Tra Brexit, amici e nemici della Russia, persino «quinte colonne» di Erdogan e populisti d'ogni risma, il coacervo di situazioni talvolta paradossali ieri sono giunte al clou con un ennesimo scontro Germania-Italia. Ovvero, austerity predicata dai primi contro il surplus commerciale che concede ai tedeschi, per mezzo della moneta unica, vantaggi enormi «che stanno creando problemi a tutta Europa», lamenta il premier Renzi. Surplus così elevato da essere in procinto di superare persino quello cinese: nel 2016 si aggirerà intorno a 310 miliardi di dollari, ovvero l'8,9% del Pil (la Commissione raccomanda invece un limite del 6%). Anche per spingere la Germania a investire e alimentare la domanda interna, il piano presentato dal commissario Juncker mira all'espansione della manovra di bilancio pari allo 0,5% del Pil Eurozona nel 2017 così da rafforzare la crescita (si tratta di una cinquantina di miliardi di euro). Possibilità salutata con grande favore dal governo italiano, quasi come una vittoria della propria linea. Ma che ha trovato sulla propria strada il solito mastino tedesco, il ministro delle Finanze Wolfgang Schaeuble. Dichiaratosi sorpreso dalle intenzioni di Juncker, Schauble ha reagito sostenendo che la Commissione «non ha autorità» per dare agli Stati membri della Unione monetaria discrezione più ampia sulla spesa pubblica nazionale. In pratica, avverte, Juncker sta agendo «politicamente», quindi «oltre il mandato». «Credo che le raccomandazioni di Bruxelles vadano al destinatario sbagliato», ha infine assicurato ieri davanti al Parlamento tedesco, sottolineando come la Germania abbia già aumentato i propri investimenti, fino al 3,9%, molto di più degli altri Paesi. Per rincarare la dose, con un pensierino rivolto alla Grecia e un altro, magari, proprio all'Italia renziana, Schauble ha accusato la Commissione di «non assolvere alla sua missione di supervisione in merito all'applicazione delle regole europee».

La risposta di Renzi, un'excusatio non petita, almeno è stata chiara: «Al signor Schauble che dice che bisogna controllare i bilanci degli Stati, dico che bisogna iniziare dalla Germania, che ha un surplus commerciale che è contro le regole e di cui non parla nessuno.

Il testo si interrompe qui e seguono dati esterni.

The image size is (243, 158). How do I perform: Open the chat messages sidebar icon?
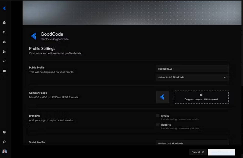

L'ho già detto davanti alla Merkel... Per cui, sono d'accordo. Cominciamo dal tuo bilancio, caro Schauble». Se ne riparlerà venerdì, alla riunione di Berlino con i ministri economici cui parteciperà il nostro Padoan.

Scintille che s'intrecciano con il momento di contrasto tra Ppe e Pse. Così se il popolare Weber, attacca Renzi perché usa l'Ue come «capro espiatorio», il «cattivo» cui attribuire le colpe, mentre «lo spagnolo Rajoy no» e per questo è un partner molto credibile», il capo dei socialisti europei, Gianni Pittella, va agiù a muso duro contro Schauble, il vero «bad guy»: il cattivo ragazzo che, «con la sua ottusa ossessione per l'austerità sta creando una rivolta di popolo contro questa Ue. Se non lo fermiamo, ci porterà nel baratro». Ma il 5 dicembre, con la vittoria o la sconfitta di Renzi al referendum, la storia potrebbe essere ben diversa.

E non è detto, in un caso o nell'altro, peggiore.